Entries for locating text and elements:
— start —
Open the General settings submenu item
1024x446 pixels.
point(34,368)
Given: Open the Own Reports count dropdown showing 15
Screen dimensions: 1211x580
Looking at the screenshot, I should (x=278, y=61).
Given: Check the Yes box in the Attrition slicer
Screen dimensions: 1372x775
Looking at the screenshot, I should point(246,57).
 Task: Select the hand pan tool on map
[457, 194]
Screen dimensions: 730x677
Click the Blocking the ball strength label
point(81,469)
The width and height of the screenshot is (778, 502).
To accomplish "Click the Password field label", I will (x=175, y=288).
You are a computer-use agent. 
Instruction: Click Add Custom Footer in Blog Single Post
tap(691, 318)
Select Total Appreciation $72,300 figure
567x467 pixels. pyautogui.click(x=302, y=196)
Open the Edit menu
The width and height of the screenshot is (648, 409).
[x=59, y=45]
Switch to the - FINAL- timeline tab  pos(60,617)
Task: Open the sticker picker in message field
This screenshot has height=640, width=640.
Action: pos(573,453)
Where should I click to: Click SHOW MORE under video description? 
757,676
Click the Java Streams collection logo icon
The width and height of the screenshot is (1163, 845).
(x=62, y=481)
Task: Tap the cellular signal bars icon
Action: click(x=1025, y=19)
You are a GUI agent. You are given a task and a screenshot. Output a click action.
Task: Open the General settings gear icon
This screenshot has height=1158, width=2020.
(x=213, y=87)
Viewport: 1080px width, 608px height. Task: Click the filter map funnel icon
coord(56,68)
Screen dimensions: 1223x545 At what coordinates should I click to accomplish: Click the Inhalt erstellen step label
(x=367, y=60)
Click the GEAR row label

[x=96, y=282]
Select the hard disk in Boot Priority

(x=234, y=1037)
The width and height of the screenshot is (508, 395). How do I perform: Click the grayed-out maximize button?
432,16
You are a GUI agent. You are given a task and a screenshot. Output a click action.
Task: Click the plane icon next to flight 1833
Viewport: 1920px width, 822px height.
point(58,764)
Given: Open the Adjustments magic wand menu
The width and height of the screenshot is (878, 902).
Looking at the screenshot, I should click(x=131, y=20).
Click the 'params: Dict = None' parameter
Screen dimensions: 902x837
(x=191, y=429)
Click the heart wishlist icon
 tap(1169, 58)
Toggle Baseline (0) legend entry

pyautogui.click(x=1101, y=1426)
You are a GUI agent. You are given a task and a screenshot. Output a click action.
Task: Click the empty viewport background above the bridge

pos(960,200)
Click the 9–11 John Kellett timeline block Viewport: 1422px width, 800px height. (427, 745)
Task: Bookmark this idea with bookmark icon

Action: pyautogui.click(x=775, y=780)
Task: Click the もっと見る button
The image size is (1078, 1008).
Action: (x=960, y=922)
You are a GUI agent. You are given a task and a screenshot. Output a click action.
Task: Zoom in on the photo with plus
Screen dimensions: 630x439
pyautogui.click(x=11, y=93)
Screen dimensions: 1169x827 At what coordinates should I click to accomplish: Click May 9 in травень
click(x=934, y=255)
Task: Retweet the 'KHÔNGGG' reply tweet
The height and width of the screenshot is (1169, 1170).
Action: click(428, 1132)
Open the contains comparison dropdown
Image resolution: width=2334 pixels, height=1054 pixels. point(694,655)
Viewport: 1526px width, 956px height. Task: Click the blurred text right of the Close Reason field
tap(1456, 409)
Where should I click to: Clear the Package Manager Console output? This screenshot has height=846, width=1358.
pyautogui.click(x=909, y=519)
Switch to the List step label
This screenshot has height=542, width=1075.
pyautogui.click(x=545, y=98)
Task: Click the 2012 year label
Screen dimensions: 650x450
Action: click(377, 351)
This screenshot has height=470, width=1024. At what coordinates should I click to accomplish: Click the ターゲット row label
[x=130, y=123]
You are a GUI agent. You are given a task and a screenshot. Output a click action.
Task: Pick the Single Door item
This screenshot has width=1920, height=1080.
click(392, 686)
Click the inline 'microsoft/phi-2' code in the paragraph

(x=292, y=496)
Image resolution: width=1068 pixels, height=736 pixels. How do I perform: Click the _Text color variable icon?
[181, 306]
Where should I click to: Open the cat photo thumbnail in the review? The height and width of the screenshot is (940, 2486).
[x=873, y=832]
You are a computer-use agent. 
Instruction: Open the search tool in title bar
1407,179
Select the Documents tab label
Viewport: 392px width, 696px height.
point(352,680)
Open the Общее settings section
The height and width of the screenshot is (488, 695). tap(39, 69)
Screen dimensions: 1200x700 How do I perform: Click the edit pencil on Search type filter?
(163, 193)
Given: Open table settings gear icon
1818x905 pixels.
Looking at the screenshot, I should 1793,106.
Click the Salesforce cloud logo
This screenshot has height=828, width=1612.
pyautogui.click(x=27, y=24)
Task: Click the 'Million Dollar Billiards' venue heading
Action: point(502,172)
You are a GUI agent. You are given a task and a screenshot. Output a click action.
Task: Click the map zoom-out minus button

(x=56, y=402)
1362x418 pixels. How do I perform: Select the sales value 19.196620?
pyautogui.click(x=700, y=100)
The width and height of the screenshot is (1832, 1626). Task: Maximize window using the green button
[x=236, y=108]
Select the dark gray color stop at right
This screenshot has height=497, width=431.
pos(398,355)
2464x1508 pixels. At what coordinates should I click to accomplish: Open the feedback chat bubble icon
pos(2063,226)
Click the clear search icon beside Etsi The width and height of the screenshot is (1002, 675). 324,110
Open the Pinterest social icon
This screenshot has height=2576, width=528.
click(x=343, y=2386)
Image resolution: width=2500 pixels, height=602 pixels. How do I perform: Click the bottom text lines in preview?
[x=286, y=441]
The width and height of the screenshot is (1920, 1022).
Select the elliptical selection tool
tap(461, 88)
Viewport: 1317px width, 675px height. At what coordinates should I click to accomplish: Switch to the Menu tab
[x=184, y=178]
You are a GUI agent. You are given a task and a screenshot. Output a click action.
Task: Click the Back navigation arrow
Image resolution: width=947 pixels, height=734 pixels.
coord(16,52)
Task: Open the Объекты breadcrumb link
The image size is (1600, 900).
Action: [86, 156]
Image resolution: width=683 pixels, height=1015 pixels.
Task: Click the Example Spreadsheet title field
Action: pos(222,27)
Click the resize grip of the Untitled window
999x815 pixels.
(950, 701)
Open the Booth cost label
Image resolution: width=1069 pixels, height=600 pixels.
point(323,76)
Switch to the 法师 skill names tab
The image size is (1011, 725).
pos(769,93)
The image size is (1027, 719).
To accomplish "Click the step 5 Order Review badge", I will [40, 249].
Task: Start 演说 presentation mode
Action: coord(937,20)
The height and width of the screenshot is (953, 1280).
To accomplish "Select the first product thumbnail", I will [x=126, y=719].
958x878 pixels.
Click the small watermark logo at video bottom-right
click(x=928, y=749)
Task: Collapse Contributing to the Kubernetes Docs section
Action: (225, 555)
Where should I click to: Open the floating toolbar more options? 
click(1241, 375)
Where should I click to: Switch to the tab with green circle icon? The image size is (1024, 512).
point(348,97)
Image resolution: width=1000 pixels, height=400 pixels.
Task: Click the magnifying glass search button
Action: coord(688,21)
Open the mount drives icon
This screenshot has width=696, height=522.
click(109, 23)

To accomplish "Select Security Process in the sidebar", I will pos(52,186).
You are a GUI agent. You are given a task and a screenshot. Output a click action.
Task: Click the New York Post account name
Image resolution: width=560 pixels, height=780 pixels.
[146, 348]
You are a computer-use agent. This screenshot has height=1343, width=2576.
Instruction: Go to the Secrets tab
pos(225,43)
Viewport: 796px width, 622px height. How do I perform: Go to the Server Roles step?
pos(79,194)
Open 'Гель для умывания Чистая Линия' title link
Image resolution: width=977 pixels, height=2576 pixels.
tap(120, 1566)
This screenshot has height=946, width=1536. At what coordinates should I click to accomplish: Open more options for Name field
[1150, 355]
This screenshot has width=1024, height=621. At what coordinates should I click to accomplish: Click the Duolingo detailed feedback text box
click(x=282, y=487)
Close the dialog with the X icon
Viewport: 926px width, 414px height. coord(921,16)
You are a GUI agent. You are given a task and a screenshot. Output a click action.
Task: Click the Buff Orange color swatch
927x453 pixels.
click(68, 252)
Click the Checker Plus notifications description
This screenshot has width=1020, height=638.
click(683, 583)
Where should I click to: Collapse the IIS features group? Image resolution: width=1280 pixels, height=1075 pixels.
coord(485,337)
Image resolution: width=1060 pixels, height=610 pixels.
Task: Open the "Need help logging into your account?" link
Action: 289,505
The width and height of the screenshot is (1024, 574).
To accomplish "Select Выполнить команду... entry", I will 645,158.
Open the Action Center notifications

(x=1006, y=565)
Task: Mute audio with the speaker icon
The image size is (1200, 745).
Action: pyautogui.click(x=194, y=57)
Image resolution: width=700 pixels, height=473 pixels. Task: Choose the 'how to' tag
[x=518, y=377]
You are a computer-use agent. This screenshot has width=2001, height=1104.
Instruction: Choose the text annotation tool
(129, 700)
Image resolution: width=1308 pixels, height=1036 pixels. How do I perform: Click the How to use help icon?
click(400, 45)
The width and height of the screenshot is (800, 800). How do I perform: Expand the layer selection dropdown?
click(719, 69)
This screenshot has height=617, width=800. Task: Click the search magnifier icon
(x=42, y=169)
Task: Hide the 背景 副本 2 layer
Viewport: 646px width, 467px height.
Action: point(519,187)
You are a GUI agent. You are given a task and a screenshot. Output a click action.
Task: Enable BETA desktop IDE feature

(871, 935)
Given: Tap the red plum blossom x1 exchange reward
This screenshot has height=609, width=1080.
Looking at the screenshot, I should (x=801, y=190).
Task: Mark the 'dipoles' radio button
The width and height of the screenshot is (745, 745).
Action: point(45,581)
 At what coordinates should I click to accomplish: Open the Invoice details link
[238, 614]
— end —
What this task involves: Rewrite the part of the records that opens with the line containing "Where should I click to: Collapse" and closes with the line containing "click(400, 45)", swapping "speaker icon" for "volume icon" and leaving everything else unchanged.

Answer to this task:
Where should I click to: Collapse the IIS features group? Image resolution: width=1280 pixels, height=1075 pixels.
coord(485,337)
Image resolution: width=1060 pixels, height=610 pixels.
Task: Open the "Need help logging into your account?" link
Action: 289,505
The width and height of the screenshot is (1024, 574).
To accomplish "Select Выполнить команду... entry", I will 645,158.
Open the Action Center notifications

(x=1006, y=565)
Task: Mute audio with the volume icon
The image size is (1200, 745).
Action: pyautogui.click(x=194, y=57)
Image resolution: width=700 pixels, height=473 pixels. Task: Choose the 'how to' tag
[x=518, y=377]
You are a computer-use agent. This screenshot has width=2001, height=1104.
Instruction: Choose the text annotation tool
(129, 700)
Image resolution: width=1308 pixels, height=1036 pixels. How do I perform: Click the How to use help icon?
click(400, 45)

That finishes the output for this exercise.